The entertainment chief of CBS admits that the latest antics from troubled "Two and a Half Men" star Charlie Sheen are causing headaches at the network.
"I have a high level of concern," Nina Tassler told reporters Friday at the TV press tour in Pasadena. "How could I not?"
Recent reports told of Sheen going on a Las Vegas bender with porn stars; he has been in and out of rehab since being charged with assaulting his now-estranged wife in December 2009. Last fall, he reportedly went on a rampage in his hotel room in New York.
But Sheen has been nothing but solid on the set, Tassler added. "He comes to work, he does his job extremely well.... The show is a hit."
Former publicist sues the HFPA
The longtime Golden Globes publicist Michael Russell filed a lawsuit Thursday against the award show's parent organization the Hollywood Foreign Press Assn. on the eve of the group's 68th annual Golden Globes show.
Russell and his partner Stephen Locascio attest that the HFPA and its president, Philip Berk, broke an employment contract, failed to pay wages and engaged in "payola" in connection with the show.

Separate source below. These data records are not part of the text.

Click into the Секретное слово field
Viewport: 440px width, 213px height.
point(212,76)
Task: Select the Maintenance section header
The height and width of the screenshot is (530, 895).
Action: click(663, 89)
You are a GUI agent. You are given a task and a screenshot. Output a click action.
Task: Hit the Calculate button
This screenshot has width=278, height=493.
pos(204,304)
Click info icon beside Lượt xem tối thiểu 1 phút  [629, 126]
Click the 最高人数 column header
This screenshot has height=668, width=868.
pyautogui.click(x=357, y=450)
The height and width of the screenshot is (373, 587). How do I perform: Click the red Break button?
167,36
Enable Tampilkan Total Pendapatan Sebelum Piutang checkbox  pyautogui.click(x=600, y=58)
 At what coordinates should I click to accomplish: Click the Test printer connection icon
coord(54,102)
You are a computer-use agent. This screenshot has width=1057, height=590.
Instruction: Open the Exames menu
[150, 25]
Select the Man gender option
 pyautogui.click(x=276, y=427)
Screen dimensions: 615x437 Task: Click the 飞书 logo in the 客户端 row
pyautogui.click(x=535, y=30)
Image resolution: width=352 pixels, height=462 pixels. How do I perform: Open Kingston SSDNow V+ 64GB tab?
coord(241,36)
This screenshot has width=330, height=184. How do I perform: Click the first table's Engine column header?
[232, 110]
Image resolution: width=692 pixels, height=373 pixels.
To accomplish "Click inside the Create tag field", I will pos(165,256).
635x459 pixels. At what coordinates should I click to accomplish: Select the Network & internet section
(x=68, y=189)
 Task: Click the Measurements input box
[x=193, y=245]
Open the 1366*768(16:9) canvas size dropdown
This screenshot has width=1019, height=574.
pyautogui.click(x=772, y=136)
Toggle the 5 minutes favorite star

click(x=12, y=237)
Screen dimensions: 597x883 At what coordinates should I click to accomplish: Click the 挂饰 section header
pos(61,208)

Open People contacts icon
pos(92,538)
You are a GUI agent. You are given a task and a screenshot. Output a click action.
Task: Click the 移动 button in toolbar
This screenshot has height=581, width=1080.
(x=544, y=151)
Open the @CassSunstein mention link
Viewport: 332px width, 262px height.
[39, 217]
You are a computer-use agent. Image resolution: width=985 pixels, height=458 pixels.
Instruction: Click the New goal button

Russell and Locascio argue that they were dismissed after attempting to persuade Berk to stop the organization's "unethical and potentially unlawful deals" that the members of the journalistic group engage in. Some of the accusations include accepting lavish vacations and gifts in exchange for Golden Globe votes, selling spots on the red carpet to low-profile outlets wanting to cover the Globes, and accepting payment from studios and producers if they agree to lobby for specific films.
The HFPA, which is engaged in last-minute preparations for Sunday's show, responded with this statement: "Michael Russell and Steve Locascio's allegations are completely without merit. This is no more than the case of a disgruntled former consulting firm, whose contract was not renewed, attempting to take advantage once again of the Globes' international stage for their own gain."
LACMA adds extras to 'Burton'
"Tim Burton," the art retrospective of the film director's career, will bring more than 700 of his paintings, photos, puppets, costumes and film and video works to the Los Angeles County Museum of Art's Resnick Exhibition Pavilion from May 29 to Oct. 31 (when the closing will be marked with suitably Burton-esque Halloween festivities).
But wait, there's even more: The museum has announced a sidebar show, "Burton Selects," in which he will pick drawings and prints from LACMA's collection that have inspired him.
It will run April 16 to Nov. 13. Other LACMA-specific attractions not seen when the show debuted in 2009 at New York's Museum of Modern Art, then toured, will be an outdoor installation of Burton's giant deer topiary from "Edward Scissorhands," and another big Burton work, "Balloon Boy," in a spot to be determined.
Who gets to wear the parrot?
Elijah Wood will join Eddie Izzard in a new adaptation of Robert Louis Stevenson's buccaneer classic, "Treasure Island," to be broadcast at Christmas on Britain's Sky television channel. He will play Ben Gunn, one of the good guys of the Stevenson yarn; Izzard is Long John Silver.
SAG gets online 'Kids,' 'Fighter'
Looks like all the fears of piracy associated with iTunes screeners are proving to be unfounded. Both Focus Features and Paramount Pictures are dipping their toes into the world of downloadable screeners via iTunes: Their award contenders "The Kids Are All Right" and "The Fighter," respectively, will be available for viewing online for the 93,000 members of SAG.
The move comes one week after 20th Century Fox announced that "Black Swan," "127 Hours" and "Conviction" would be available via online download.
"The Fighter" and "The Kids Are All Right" will both be available via iTunes, for a one-time showing, until Screen Actors Guild voting concludes on Jan. 28.
Now it's March for 'Spider-Man'
The much-delayed, accident- and injury-plagued "Spider-Man: Turn Off the Dark" musical has had its opening postponed again, from Feb. 7 to March 15, for changes including a new ending. Producers promised that it's the last delay for the most expensive production in Broadway history.